Mais pour la plupart des ONG qui suivent le sujet, « l’éco-score environnemental », négocié auprès de Bruxelles par le gouvernement lui-même, est une mesure plus efficace pour attribuer les sanctions financières. En outre, sur ce point, une divergence demeure entre l’Assemblée nationale et le Sénat : les députés souhaitent, eux, en effet lier ces pénalités à « l’éco-score ».
Recentrer la loi sur des géants comme Shein, une « erreur » selon les ONG
Cibler davantage les dérives de la mode « ultra éphémère », dont l’entreprise Shein est le premier symbole, est aujourd’hui plus clairement assumé par le gouvernement. « Ce sont ces acteurs-là qui à court terme posent le plus de problèmes en matière écologique », répond, en effet, l’entourage d’Agnès Pannier-Runacher. « Il faut les viser en priorité, c’est le plus urgent ».
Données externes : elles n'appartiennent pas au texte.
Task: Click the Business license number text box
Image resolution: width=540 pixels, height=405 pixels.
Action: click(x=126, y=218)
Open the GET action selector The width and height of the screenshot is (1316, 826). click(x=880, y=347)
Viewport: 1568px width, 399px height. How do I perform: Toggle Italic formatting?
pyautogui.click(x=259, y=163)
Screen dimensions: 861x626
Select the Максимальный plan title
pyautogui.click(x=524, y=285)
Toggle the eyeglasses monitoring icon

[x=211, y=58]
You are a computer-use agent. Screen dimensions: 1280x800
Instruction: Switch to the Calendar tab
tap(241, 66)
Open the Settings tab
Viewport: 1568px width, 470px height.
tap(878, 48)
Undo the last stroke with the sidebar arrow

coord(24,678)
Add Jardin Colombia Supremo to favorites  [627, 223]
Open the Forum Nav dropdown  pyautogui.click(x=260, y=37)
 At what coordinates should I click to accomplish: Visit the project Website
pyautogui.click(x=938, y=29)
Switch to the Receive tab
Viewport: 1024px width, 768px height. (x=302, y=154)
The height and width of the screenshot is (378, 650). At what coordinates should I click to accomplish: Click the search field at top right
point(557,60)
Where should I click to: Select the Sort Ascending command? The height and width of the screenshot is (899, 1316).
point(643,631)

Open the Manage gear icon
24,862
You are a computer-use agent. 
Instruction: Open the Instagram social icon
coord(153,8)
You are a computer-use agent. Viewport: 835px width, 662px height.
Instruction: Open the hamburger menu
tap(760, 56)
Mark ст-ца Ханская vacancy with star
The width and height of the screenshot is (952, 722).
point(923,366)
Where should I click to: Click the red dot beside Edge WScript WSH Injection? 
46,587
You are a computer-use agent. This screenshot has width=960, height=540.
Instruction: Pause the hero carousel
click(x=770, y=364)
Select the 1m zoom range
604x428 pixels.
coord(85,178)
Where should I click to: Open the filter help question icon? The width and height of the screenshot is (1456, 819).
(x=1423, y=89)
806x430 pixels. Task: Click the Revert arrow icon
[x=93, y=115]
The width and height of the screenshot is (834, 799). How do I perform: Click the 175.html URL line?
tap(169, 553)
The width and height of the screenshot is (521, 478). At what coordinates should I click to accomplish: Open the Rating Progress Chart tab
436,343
Mais pour Julia Faure, cette orientation est « un recul » par rapport à la mouture initiale qui visait toutes les entreprises de la fast fashion, notamment française à l’instar de Kiabi, Decathlon ou La Halle. Ou européenne, comme H&M, Primark, ou encore le groupe Inditex (Zara, Massimo Dutti, Bershka, Stradivarius, etc). « Ces marques produisent depuis longtemps des vêtements à bas coûts, et en grande quantité à l’étranger, notamment en Chine », rappelait Julia Faure quelques jours plus tôt. « Si on ne les cible pas aussi, on passe à côté du problème de la mode jetable et de l’objectif de cette loi ».
Lors d’un déplacement ce lundi dans le Rhône, la ministre de la Transition écologique Agnès Pannier-Runacher a tenté de répondre à cette critique en défendant une « loi très courageuse », la « première en ce sens » en Europe, mais qui ne pourra pas « tout résoudre ».
Une des industries les plus polluantes du monde
Pour rappel, l’industrie du textile est sur le podium des plus polluantes. Selon l’Agence européenne de l’environnement, elle émet 4 milliards de tonnes de CO2 par an. Selon l’Ademe, cela représente 8 % des émissions mondiales de gaz à effet de serre. Soit davantage que les émissions de l’aérien et du maritime additionnées. En outre, la quantité de vêtement acheté a explosé depuis le début des années 2000. Selon l’Agence européenne pour l’environnement, elle a bondi, dans l’UE, de 40 % entre 1996 et 2012. Au niveau mondial, leur production a doublé entre 2000 et 2014.